One of the garage-store wall adornments. |
Across more mountain roads we went to the historic Midlands town of Bothwell, settled in the 1820s by mostly Scottish people. This is reflected in the street signs, which all have a tartan background. It was also where, on a property owned by a Scottish chap, Australia’s first golf was played in the 1830s.
The interesting thing was that we had to pay our $15 overnight fee to be in the town campground to the chap in the garage-store, the walls of which are adorned with stuffed deer heads. It’s a huntin’, shootin’ and fishin’ area of Tasmania, with lots of keen fishermen on the lakes and apparently fallow deer are quite feral in the hills around, so that store sells ammo, lots of hunting magazines and even raffle tickets for a five-day sambar deer hunt on the mainland.
Then on we came to the lovely old historic town of Richmond, full of weekend visitors as it’s only a short distance from Hobart, and it was a lovely day.
The ducks under the convict-built bridge must be the best-fed in Australia as lots of kids were throwing bread to them. We walked and walked, visiting the sombre old convict gaol as well as a model of Old Hobart Town, incredibly well done.
In driving around the district . . . stopping to buy cheeses, local chocolate, and the afore-mentioned mussels . . . we noted how terribly dry the hills looked, then took a back road to get to the east coast highway. That’s when we found an orchard selling apricots, for just $4 a kilo so went completely nuts and bought 10kg. Those we don’t eat fresh we’ll stew for desserts and breakfast fruit.

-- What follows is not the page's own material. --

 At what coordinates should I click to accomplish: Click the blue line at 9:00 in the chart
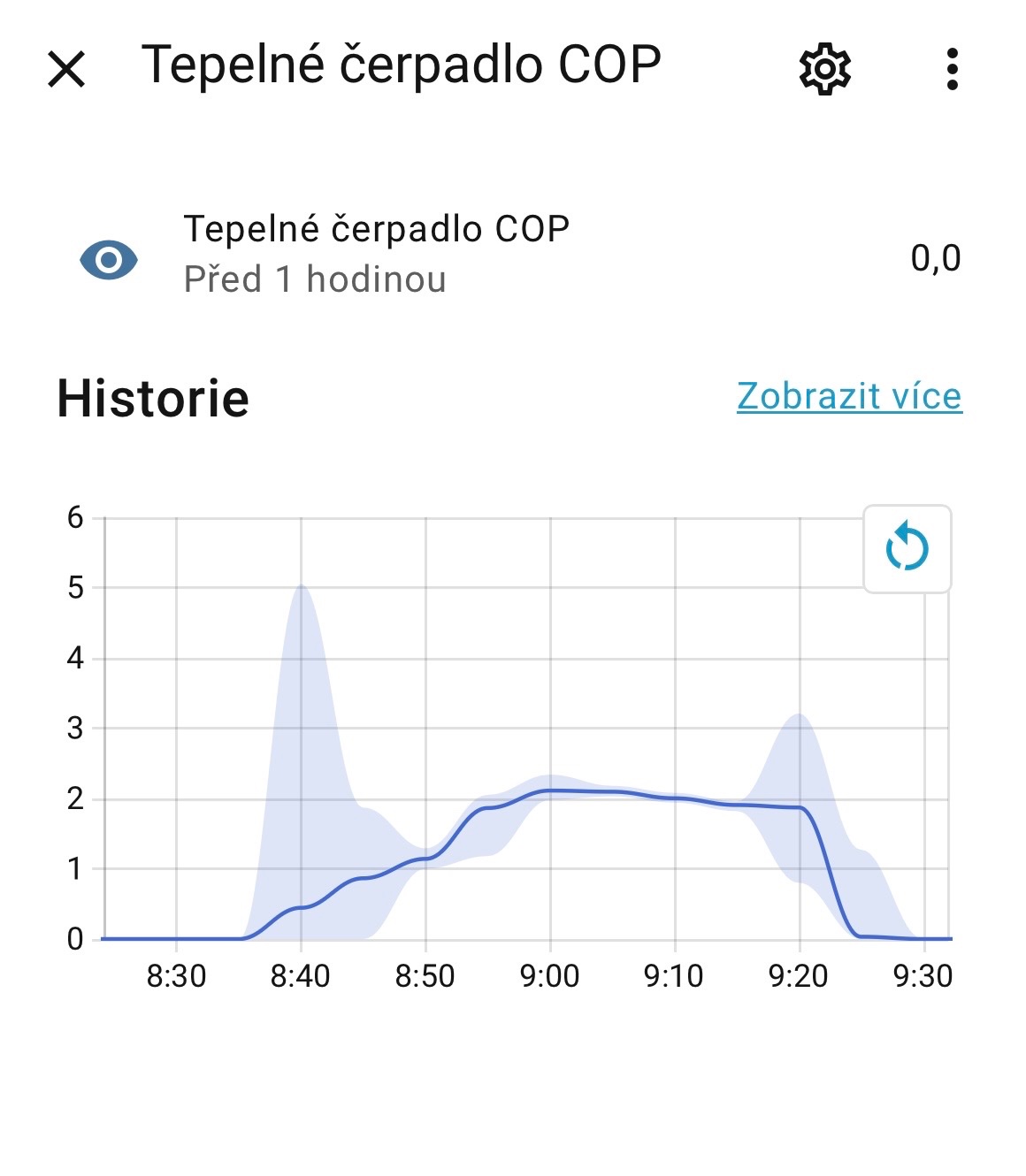550,790
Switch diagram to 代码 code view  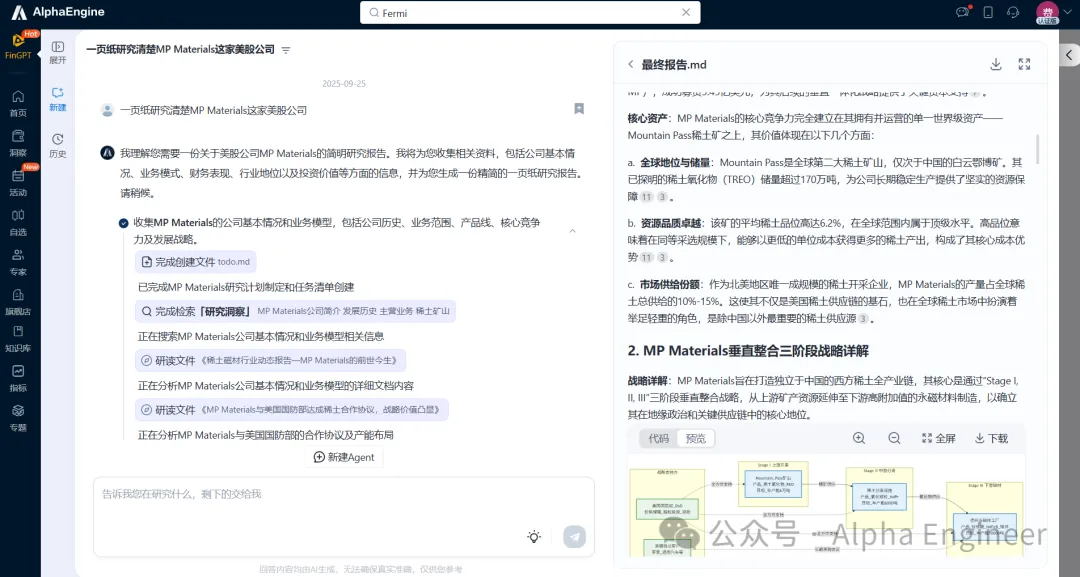point(659,438)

By sheer chance it turned out to be the orchard John had been talking about for weeks. He’d seen a Landline program on ABC-TV ages ago featuring an Aussie couple who’d left the high life as IT experts in Hong Kong to establish an apricot orchard in Tassie, concentrating on supplying the European market at this time of the year. By the look of the huge orchard and the processing shed, it’s all going well . . . and the apricots are wonderful!